Once I have those done I'm going to set out to explore nodes and such under puppet. Lots of learning in the next month or two.

Thursday, August 27, 2009

Services and Snow Leopard

Ok, so across the world Snow Leopard is becoming available as I write.

Apple is billing this as an operating system release without major features. For once a computer company is underselling. Make no mistake this is a major improvement for all owners of an Intel Mac, and further argument to upgrade for all those still on PPC. This is a faster, slicker, more organised OS than Leopard. Snow Leopard is dramatically faster. Apple have also snuck a few really cool features in below the radar.

One they should be singing from the rooftops is the improvement to 'Services' - those little add-ons that applications could add to the contextual menu. First, they are now contextual - if you have a piece of text selected then you won't be offered the possibility of calculating a disk image checksum. Second, you can easily write them yourself using Automator.
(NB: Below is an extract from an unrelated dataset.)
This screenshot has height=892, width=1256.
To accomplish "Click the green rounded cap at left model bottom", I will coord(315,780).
Just to make sure you get the best from AppleScript, Automator and Services Apple have built a new website to explain it all to you, provide some neat tools and some even better training - the Services training features some nice video's with Sal Soghoian, AppleScript guru now a Product Manager at Apple for all things automatic. Visit http://www.macosxautomation.com/ and enjoy.

By the way, is it only me or do Apple's support and documentation websites just make everyone else's seem amateur and garish by comparison. Mac OS X Automation is a perfect example - apart from a legal disclaimer that mentions Apple and the Apple logo discreetly visible in the top right corner you would be hard pressed to realise this is an Apple built website. It's just a site chock full of good information well presented.
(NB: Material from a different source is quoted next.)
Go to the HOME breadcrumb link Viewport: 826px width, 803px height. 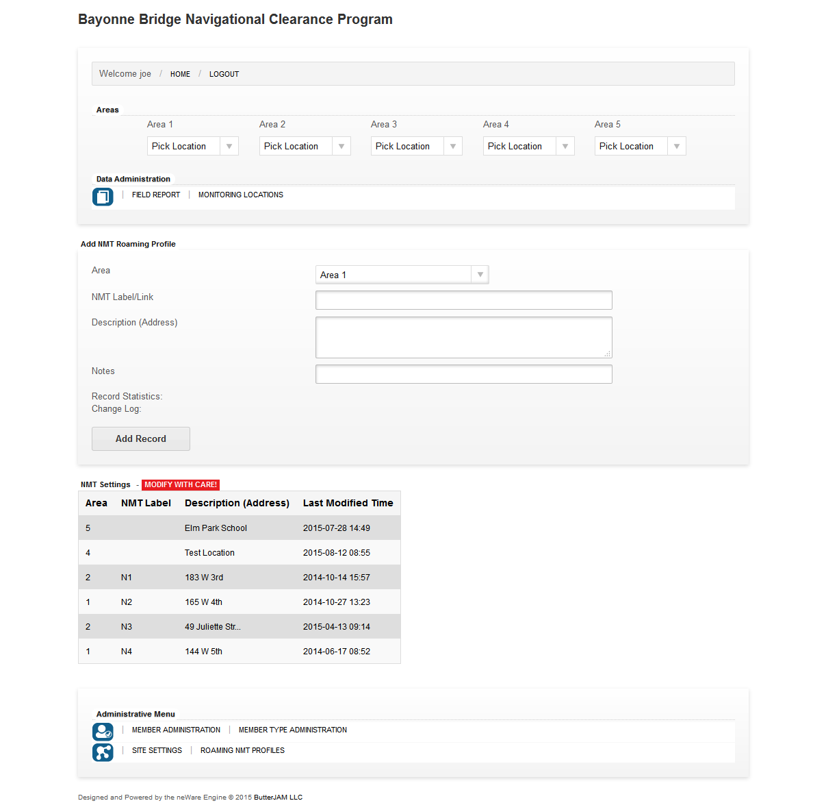click(x=180, y=74)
But I digress. Many others will write reviews of the new OS, I just wanted to share a little of my joy with you.

Tuesday, May 5, 2009

Bento gets even prettier

I've already posted on Bento 2. I think it's a marvelous product and proof positive that no one can beat FileMaker when it comes to making databases easier.

So now they have released Bento for the iPhone. For $5.99 here in Oz, $4.99 in the U.S., you get a neat little database application with a number of templates you can customise. You can even create a database from scratch. All incredibly easy to use.
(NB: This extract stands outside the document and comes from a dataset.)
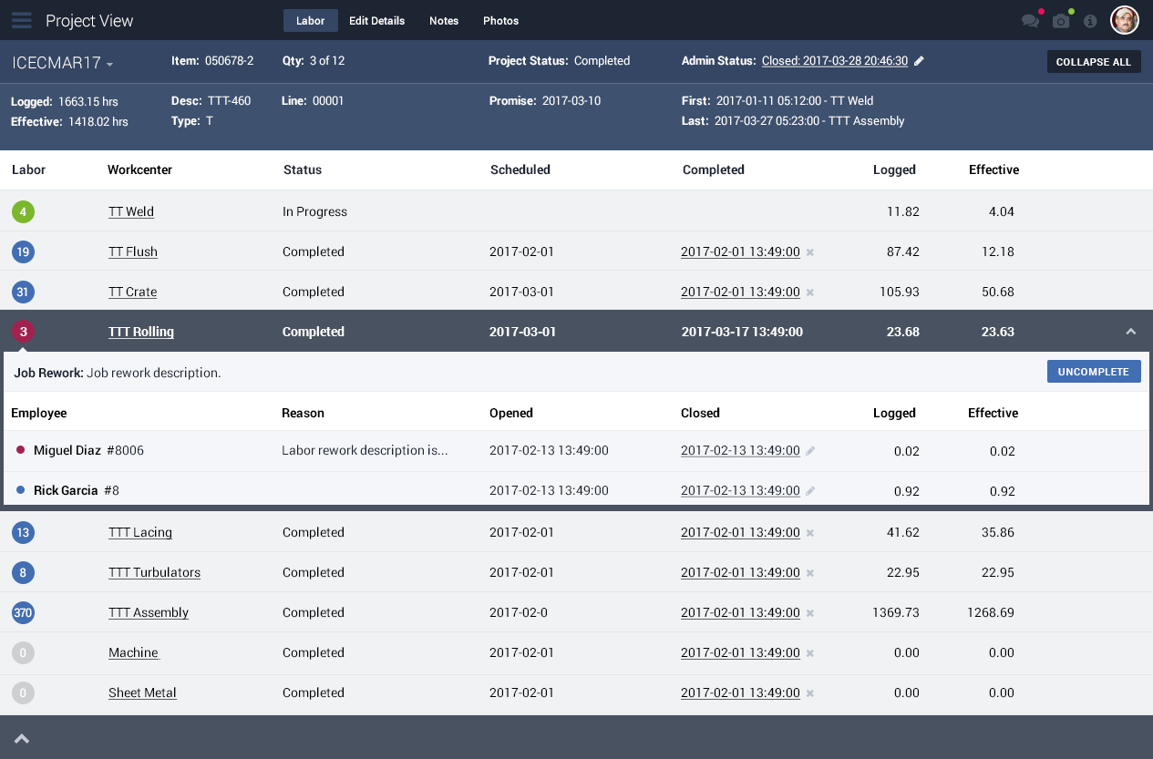
Task: Click the bottom bar up chevron
Action: point(22,739)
To top it all off you can synchronise your iPhone databases with the ones on your Mac (at the record level, thank you very much.)

This makes Bento an essential buy on both platforms.

Monday, May 4, 2009

There goes the productivity - Myst comes to the iPhone

Back in the dim, dark ages of Macintosh computing I was Associate Editor of Australian Macworld and the big news in games was a small company called Cyan that had released another great game built on HyperCard called "Myst."

Myst was the biggest selling computer game ever until it was passed by the Sims in 2002 - almost ten years on top.

I certainly wasted far too many hours playing Myst and the first sequel, Riven.

The Miller brothers had re-imagined computer gaming with earlier games such as Manhole that had no scoring or plot, just attempted to immerse you in an environment that you had to explore. With Myst they got the right combination of game play, images and sound to capture the imagination of people.

So at the moment I am resisting strongly the urge to download Myst, I know I'll lose a fortnight of spare time before I'll be able to break away.

On a more general note it is good to see games such as Myst and Castle Wolfenstein gaining a revival on the new platform. The classics deserve not to be forgotten and iPhone gamers benefit from decent games at a decent price. Of course Apple won't be complaining, Myst wants 1.5 Gb of space in your phone so it doesn't take many games like this before we'll be eagerly awaiting a 32Gb iPhone to fit them all in.